The work of four Island artists is on display at Sargent Gallery in Aquinnah during its new “Elementality” art show. Ruth Kirchmeier is the Island’s foremost woodcut printer. Micah Thanhauser and Lainey Fink Scott are Island potters, and Wil Sideman sculpts with glass.
The show’s title was inspired from an essay written by Timothy Morton about Jeffrey Jerome Cohen and Lowell Duckert’s book, “Elemental Ecocriticism: Thinking with Earth, Air, Water, and Fire.” Kirchmeier’s woodcuts represent earth and water, while Sideman fires glass sculptures that hold water or float on water. Thanhauser and Scott’s use of clay mirrors connections to earth and fire. All four artists’ works exist in air and rely on it.
Gallery owner Megan Ottens-Sargent calls the current exhibit an ode to Kirchmeier, who has been creating woodcuts for more than 40 years. Her work is richly colored, and can include as many as 10 different inks. She frequently repeats a woodcut using different colors. Her portraits of streams and other forms of water capture abstract and meditative qualities. Flowers are another frequent subject, and Kirchmeier often centers the compositions while investing them with movement. In one of Kirchmeier’s most striking new woodcuts, “Geese at Carl’s Cove,” a yellow sun image hovers above a grassy field and water, sending a circle of streaks. The geese of the title are mere black specks lined along the top edge of the foreground.
The gallery also honors Sideman, Thanhauser, and Scott. Ottens-Sargent calls Sideman a master at handling glass — a skill that by employing fire and heat is dangerous work. A charming glass decoy contains his grandfather’s journal, visible through a translucent bird. A glass bailer is fashioned after a Clorox bottle. Another arresting piece is his “Piscatorius Sacrum,” a blown-glass bucket with a flame-worked handle and wooden lure. This sculpture, like the glass bailer, asks the viewer to consider the nature of the object created.
Thanhauser grew up on-Island and majored in pottery at Brown University. He uses native clay that he fires over three days. There is a lot of ash in the firing process of his work, according to Ottens-Sargent, who suggests it creates an ancient look. While one of his wood-fired vases may look as if it is simply traditional in form, an indentation on its shoulder catches the viewer with surprise and pleasure.

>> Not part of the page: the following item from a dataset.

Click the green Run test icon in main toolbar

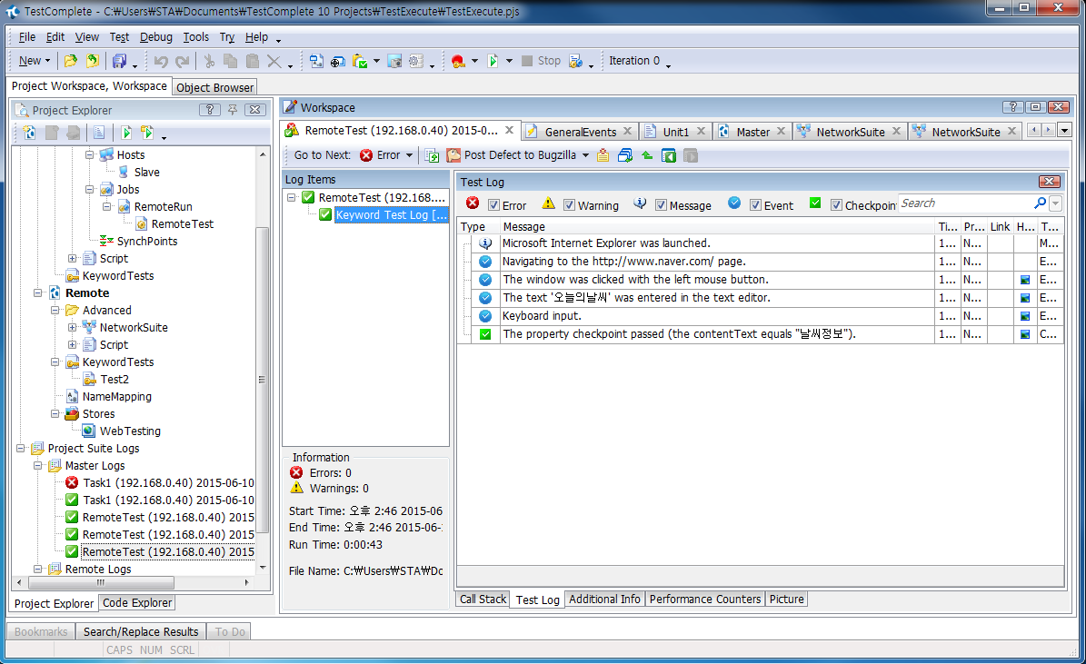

Scott studied graphic design at Rhode Island School of Design, and with her husband Ben Scott, they founded Bluerock Design in 2011. After they moved to Martha’s Vineyard, she began spending more time with ceramics. Scott’s background in design is evident in her work exhibited at the gallery, which includes plates and cups, as well as vases and bowls. She relates her work to the Island’s environment through its coastal rocks and glacial deposits. One vase is a nearly perfect sphere with a diminutive opening, and uses a gold Japanese tenmoku glaze.
“Pottery is a mystery,” Ottens-Sargent said. “You don’t know if the form will blow up, what the glazes are going to do, or what the colors will be. The more you’re exposed, you end up appreciating them more.”